## WHAT YOU HAVE TO DO
Word for word, print all of the lines below.

[[ SUPPLIED RECORDS, beginning ]]

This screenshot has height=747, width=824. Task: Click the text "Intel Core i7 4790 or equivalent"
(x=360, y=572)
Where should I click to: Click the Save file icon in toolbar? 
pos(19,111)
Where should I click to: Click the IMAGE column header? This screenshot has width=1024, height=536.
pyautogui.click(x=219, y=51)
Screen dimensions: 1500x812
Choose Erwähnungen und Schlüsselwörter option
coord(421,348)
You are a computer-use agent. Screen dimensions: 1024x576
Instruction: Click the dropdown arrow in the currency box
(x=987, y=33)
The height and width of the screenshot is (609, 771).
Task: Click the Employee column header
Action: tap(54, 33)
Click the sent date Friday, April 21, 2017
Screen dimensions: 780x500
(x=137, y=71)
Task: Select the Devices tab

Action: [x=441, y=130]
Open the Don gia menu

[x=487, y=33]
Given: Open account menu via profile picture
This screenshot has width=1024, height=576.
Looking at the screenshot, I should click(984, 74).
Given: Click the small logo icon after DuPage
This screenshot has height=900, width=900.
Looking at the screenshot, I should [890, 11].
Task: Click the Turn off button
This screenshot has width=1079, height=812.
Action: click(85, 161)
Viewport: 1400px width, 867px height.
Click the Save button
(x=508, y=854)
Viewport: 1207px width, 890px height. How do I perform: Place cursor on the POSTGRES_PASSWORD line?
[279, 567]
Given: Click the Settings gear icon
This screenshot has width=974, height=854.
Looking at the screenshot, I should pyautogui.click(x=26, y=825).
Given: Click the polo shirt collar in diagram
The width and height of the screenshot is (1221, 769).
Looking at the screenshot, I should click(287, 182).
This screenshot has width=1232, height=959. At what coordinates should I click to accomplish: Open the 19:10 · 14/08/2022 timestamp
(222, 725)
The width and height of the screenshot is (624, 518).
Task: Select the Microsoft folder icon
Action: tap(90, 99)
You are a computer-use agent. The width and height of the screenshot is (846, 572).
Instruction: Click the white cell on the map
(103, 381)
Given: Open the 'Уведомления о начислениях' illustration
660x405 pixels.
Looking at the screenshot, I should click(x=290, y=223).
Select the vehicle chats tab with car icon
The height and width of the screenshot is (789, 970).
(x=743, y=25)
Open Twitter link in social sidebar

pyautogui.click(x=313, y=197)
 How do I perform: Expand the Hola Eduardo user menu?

[[ SUPPLIED RECORDS, end ]]

## ANSWER TO THIS PROBLEM
This screenshot has height=747, width=824. Task: Click the text "Intel Core i7 4790 or equivalent"
(x=360, y=572)
Where should I click to: Click the Save file icon in toolbar? 
pos(19,111)
Where should I click to: Click the IMAGE column header? This screenshot has width=1024, height=536.
pyautogui.click(x=219, y=51)
Screen dimensions: 1500x812
Choose Erwähnungen und Schlüsselwörter option
coord(421,348)
You are a computer-use agent. Screen dimensions: 1024x576
Instruction: Click the dropdown arrow in the currency box
(x=987, y=33)
The height and width of the screenshot is (609, 771).
Task: Click the Employee column header
Action: tap(54, 33)
Click the sent date Friday, April 21, 2017
Screen dimensions: 780x500
(x=137, y=71)
Task: Select the Devices tab

Action: [x=441, y=130]
Open the Don gia menu

[x=487, y=33]
Given: Open account menu via profile picture
This screenshot has width=1024, height=576.
Looking at the screenshot, I should click(984, 74).
Given: Click the small logo icon after DuPage
This screenshot has height=900, width=900.
Looking at the screenshot, I should [890, 11].
Task: Click the Turn off button
This screenshot has width=1079, height=812.
Action: click(85, 161)
Viewport: 1400px width, 867px height.
Click the Save button
(x=508, y=854)
Viewport: 1207px width, 890px height. How do I perform: Place cursor on the POSTGRES_PASSWORD line?
[279, 567]
Given: Click the Settings gear icon
This screenshot has width=974, height=854.
Looking at the screenshot, I should pyautogui.click(x=26, y=825).
Given: Click the polo shirt collar in diagram
The width and height of the screenshot is (1221, 769).
Looking at the screenshot, I should click(287, 182).
This screenshot has width=1232, height=959. At what coordinates should I click to accomplish: Open the 19:10 · 14/08/2022 timestamp
(222, 725)
The width and height of the screenshot is (624, 518).
Task: Select the Microsoft folder icon
Action: tap(90, 99)
You are a computer-use agent. The width and height of the screenshot is (846, 572).
Instruction: Click the white cell on the map
(103, 381)
Given: Open the 'Уведомления о начислениях' illustration
660x405 pixels.
Looking at the screenshot, I should click(x=290, y=223).
Select the vehicle chats tab with car icon
The height and width of the screenshot is (789, 970).
(x=743, y=25)
Open Twitter link in social sidebar

pyautogui.click(x=313, y=197)
 How do I perform: Expand the Hola Eduardo user menu?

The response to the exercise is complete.